Il quarto motivo è invece infondato, avendo la Corte di merito fornito un’adeguata motivazione in ordine alla testimonianza del teste V., assumendo che la sua dichiarazione che "il magazzino non faceva parte del negozio" stava ad indicare il dato, del tutto pacifico, che due locali erano fisicamente separati, aggiungendo che da essa non poteva "certamente trarsi il pur minimo spunto per giungere alla del tutto arbitraria conclusione che a tale separatezza fisica dovesse corrispondere una diversità di titolo giuridico in forza del quale i N. abbiano avuto la disponibilità delle rispettive unità immobiliari".

Il quinto motivo di ricorso denunzia violazione e/o falsa applicazione dell’art. 1362 c.c., e segg. e art. 815 cod. civ., lamentando che il giudice di appello abbia ritenuto che i magazzini fossero da identificarsi con gli accessori menzionati nel contratto di locazione del negozio, in contrasto con il criterio letterale di interpretazione dei contratti, nonchè con la stessa relazione tecnica del geom.
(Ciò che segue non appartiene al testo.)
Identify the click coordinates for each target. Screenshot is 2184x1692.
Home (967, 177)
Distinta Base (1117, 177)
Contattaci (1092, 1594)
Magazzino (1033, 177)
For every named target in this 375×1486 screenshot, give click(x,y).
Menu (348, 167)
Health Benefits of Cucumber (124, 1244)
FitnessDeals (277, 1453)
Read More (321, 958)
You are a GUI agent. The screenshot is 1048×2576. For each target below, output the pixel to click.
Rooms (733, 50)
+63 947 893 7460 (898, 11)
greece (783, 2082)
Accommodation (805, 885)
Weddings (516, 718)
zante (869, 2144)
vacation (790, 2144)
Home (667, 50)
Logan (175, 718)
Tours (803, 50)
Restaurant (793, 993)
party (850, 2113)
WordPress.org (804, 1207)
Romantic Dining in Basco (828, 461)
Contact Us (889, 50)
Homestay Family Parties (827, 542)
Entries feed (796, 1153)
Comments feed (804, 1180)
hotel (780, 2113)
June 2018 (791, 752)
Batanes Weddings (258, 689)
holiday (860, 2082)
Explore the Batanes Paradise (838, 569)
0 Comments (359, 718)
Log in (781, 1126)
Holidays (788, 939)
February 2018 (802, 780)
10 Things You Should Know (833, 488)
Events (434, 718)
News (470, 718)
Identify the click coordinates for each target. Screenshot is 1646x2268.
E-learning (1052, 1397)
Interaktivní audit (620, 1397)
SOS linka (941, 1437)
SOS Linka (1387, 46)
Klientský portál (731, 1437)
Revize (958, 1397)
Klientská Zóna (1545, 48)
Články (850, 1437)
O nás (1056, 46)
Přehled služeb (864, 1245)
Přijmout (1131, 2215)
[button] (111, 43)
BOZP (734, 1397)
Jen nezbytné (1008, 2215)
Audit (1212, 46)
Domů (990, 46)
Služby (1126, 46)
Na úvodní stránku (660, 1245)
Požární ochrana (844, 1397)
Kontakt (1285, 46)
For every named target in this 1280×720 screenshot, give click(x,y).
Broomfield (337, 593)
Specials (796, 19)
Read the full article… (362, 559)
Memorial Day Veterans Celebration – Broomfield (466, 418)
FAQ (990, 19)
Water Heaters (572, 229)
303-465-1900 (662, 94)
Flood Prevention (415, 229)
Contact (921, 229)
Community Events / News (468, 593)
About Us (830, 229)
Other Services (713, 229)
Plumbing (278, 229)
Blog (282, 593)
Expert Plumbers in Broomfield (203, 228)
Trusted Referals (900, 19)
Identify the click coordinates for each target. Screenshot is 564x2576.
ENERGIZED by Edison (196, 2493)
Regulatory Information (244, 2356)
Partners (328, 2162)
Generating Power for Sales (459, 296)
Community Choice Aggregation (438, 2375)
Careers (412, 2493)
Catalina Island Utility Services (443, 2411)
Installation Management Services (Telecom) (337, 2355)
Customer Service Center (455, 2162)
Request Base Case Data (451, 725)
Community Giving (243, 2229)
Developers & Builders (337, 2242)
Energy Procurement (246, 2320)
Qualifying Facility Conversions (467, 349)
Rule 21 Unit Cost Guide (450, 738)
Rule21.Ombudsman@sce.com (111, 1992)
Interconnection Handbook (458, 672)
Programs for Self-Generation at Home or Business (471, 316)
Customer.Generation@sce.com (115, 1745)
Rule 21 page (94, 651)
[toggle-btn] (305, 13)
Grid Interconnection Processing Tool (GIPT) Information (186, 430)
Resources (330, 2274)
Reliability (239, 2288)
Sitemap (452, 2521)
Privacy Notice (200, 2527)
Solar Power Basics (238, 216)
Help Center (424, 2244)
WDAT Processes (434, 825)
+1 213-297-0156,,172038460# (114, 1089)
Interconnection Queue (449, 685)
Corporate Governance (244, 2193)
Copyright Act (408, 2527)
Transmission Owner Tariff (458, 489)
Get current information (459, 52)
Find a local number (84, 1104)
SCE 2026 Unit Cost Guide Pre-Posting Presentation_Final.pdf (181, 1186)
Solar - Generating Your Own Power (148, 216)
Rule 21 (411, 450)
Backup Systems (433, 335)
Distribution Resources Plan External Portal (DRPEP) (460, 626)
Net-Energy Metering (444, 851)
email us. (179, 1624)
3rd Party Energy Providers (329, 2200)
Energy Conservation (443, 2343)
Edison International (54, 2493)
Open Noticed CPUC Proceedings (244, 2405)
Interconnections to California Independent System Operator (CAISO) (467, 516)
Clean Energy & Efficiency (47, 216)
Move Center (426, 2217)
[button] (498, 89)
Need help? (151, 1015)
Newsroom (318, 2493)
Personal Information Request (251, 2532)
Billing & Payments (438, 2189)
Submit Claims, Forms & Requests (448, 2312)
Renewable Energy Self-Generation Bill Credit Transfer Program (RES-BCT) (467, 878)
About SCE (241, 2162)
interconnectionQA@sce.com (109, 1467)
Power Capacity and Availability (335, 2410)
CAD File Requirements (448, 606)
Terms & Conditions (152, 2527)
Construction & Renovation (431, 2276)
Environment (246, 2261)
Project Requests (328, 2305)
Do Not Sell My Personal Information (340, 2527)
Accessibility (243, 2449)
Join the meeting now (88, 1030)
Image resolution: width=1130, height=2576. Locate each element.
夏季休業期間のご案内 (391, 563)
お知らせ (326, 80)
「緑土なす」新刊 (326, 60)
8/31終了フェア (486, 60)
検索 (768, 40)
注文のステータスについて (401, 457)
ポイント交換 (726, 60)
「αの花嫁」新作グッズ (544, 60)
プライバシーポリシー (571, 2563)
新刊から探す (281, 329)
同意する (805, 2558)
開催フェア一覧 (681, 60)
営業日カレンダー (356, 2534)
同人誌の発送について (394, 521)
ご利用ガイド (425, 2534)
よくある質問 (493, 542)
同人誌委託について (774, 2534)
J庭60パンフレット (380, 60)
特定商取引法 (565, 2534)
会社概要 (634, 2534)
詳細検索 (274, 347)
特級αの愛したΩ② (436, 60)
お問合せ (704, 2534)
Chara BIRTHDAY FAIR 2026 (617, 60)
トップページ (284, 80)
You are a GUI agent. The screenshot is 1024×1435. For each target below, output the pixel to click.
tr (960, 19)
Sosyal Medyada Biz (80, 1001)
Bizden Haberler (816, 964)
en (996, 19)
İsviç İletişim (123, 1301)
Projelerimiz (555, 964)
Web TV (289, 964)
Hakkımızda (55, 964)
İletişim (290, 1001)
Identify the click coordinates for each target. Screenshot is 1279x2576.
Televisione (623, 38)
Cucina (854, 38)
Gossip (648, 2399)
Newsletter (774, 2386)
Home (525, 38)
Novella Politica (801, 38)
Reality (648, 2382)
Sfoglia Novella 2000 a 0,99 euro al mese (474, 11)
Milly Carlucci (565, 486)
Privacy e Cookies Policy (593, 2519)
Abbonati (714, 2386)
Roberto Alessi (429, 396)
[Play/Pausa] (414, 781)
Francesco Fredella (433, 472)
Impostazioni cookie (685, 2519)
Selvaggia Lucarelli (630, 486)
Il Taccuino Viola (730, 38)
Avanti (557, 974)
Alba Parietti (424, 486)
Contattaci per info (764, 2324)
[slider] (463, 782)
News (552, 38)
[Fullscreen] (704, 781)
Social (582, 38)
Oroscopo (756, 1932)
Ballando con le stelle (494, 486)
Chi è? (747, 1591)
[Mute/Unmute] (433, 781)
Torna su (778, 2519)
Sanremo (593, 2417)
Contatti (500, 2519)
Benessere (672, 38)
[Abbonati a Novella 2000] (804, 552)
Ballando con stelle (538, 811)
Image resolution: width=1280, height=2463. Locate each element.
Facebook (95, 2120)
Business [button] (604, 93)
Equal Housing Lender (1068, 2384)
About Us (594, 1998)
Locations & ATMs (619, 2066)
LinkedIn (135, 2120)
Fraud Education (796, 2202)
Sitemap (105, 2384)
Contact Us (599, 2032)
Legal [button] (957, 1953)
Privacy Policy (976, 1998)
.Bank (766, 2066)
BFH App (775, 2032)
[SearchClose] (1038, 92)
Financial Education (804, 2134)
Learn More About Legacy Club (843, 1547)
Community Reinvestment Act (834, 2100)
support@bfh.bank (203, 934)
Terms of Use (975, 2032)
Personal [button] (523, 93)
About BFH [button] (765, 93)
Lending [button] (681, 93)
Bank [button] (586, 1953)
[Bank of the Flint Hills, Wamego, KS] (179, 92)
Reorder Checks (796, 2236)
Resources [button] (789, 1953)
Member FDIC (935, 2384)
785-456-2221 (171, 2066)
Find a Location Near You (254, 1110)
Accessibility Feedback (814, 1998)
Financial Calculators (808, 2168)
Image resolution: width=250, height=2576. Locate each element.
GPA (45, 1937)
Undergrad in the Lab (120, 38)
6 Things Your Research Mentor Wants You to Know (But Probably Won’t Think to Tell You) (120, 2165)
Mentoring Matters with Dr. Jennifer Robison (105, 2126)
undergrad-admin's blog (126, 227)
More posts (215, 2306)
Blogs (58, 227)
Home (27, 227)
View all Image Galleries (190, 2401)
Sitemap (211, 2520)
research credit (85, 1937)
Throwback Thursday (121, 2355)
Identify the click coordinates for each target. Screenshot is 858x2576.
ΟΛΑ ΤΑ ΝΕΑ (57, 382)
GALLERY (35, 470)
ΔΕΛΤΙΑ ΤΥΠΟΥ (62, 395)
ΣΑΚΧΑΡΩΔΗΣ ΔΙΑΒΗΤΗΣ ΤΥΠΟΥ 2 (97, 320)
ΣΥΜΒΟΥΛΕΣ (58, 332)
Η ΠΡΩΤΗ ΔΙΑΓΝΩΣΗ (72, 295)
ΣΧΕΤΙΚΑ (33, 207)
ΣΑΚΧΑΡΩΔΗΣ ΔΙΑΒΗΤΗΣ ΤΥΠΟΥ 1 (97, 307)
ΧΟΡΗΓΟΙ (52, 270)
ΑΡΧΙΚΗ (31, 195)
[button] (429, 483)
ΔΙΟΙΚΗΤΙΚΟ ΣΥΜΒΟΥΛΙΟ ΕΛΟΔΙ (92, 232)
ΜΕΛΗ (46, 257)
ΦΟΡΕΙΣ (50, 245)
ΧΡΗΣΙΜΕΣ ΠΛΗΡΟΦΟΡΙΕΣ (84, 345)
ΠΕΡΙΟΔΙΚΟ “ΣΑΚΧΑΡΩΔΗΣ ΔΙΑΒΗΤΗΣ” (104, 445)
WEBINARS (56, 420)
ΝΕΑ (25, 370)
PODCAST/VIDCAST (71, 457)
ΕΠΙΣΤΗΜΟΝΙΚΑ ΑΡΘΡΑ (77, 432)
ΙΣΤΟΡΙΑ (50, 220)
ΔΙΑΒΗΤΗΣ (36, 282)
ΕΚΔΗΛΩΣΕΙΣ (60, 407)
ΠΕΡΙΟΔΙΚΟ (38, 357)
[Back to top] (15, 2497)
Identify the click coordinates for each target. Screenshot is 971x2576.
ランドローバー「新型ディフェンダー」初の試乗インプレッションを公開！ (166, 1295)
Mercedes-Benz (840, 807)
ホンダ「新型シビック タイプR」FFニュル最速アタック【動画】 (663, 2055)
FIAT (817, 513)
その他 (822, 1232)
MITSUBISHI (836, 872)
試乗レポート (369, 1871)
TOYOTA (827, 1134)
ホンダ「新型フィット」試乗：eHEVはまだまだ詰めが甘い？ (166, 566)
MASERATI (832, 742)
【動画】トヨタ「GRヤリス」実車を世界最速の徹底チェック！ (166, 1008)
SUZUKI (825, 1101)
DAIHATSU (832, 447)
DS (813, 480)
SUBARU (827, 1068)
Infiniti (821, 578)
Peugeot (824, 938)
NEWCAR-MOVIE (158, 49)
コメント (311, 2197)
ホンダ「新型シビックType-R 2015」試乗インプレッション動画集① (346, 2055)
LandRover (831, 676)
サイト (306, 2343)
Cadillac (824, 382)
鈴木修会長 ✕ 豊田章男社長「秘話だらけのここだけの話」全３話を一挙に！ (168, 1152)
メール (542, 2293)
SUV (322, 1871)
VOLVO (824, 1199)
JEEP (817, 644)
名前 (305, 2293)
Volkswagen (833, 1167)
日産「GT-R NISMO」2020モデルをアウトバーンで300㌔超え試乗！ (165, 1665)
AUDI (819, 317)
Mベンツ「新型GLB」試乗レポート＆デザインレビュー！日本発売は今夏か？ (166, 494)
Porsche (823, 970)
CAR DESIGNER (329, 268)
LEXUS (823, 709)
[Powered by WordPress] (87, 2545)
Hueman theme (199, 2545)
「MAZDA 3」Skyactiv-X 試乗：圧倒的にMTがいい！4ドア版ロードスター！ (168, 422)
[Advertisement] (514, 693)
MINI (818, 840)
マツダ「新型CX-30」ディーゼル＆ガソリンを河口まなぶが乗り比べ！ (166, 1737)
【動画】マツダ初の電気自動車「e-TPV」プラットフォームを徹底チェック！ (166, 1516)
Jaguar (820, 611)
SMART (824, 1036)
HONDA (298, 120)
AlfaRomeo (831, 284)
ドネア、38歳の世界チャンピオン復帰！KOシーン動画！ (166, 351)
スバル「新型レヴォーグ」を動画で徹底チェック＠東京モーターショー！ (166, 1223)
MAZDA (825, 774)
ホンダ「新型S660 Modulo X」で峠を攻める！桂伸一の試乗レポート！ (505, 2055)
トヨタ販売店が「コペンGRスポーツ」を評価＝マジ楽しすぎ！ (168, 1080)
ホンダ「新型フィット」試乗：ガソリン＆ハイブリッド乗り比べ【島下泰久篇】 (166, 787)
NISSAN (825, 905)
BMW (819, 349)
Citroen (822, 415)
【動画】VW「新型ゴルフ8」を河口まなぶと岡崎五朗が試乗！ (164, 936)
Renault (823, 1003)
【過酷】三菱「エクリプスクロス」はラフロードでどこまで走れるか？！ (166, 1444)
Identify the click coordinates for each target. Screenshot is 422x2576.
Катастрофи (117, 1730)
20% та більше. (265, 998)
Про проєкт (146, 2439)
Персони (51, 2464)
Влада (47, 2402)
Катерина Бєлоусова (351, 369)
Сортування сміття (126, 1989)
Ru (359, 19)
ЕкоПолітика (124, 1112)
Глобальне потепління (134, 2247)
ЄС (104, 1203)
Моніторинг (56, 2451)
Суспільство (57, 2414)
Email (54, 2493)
Pe.Ma. e con la planimetria allegata al Piano Tavolare, da cui emergeva chiaramente che il termine accessori era riferibile esclusivamente ai due vani del negozio destinati a bagno e disimpegno.

Il motivo è inammissibile.

Il mezzo, che critica l’interpretazione fatta propria dalla Corte di appello del contratto di locazione del locale ad uso commerciale intercorso tra le parti, per come formulato, non rispetta il principio di autosufficienza, il quale impone al ricorrente per cassazione che denunzi l’erronea valutazione degli atti negoziali di trascriverne integralmente il testo, al fine di consentire a questa Corte, che, attesa la natura non processuale del vizio denunziato, non ha accesso diretto agli atti, di valutare la rilevanza e decisività della censura (Cass. n. 19044 del 2010; Cass. n. 4178 del 2007). Analoga conclusione merita il riferimento alla relazione tecnica, che pure il ricorso non riproduce. Tali mancanze sono di per se sufficienti a sancire l’inammissibilità della censura, non avendo la Corte facoltà di verificarne la fondatezza.

Il sesto motivo di ricorso denunzia omessa, insufficiente e/o contraddittoria motivazione su un punto decisivo della controversia, lamentando che la Corte di merito abbia identificato, senza adeguata motivazione, i magazzini con gli accessori menzionati nel contratto di locazione del negozio.

Il motivo è infondato.

L’affermazione della Corte di merito secondo cui i magazzini oggetto di controversia andavano identificati proprio con gli accessori menzionati nel contratto di locazione del negozio appare infatti adeguatamente motivata mediante esplicito riferimento allo "stato dei luoghi" ed all’"intrinseco collegamento operativo tra l’attività commerciale esercitata nel negozio e la destinazione d’uso impressa ai magazzini", elementi che integrano ragioni di fatto del tutto coerenti in via logica con la conclusione accolta e adeguate a sorreggerla.

In conclusione, il ricorso va rigettato.

Le spese di giudizio, liquidate in dispositivo, seguono la soccombenza dei ricorrenti.

P.Q.M.

rigetta il ricorso e condanna i ricorrenti al pagamento delle spese di giudizio, che liquida in Euro 2.700,00, di cui Euro 200,00 per esborsi, oltre spese generali ed accessori di legge.

Testo non ufficiale. La sola stampa del bollettino ufficiale ha carattere legale.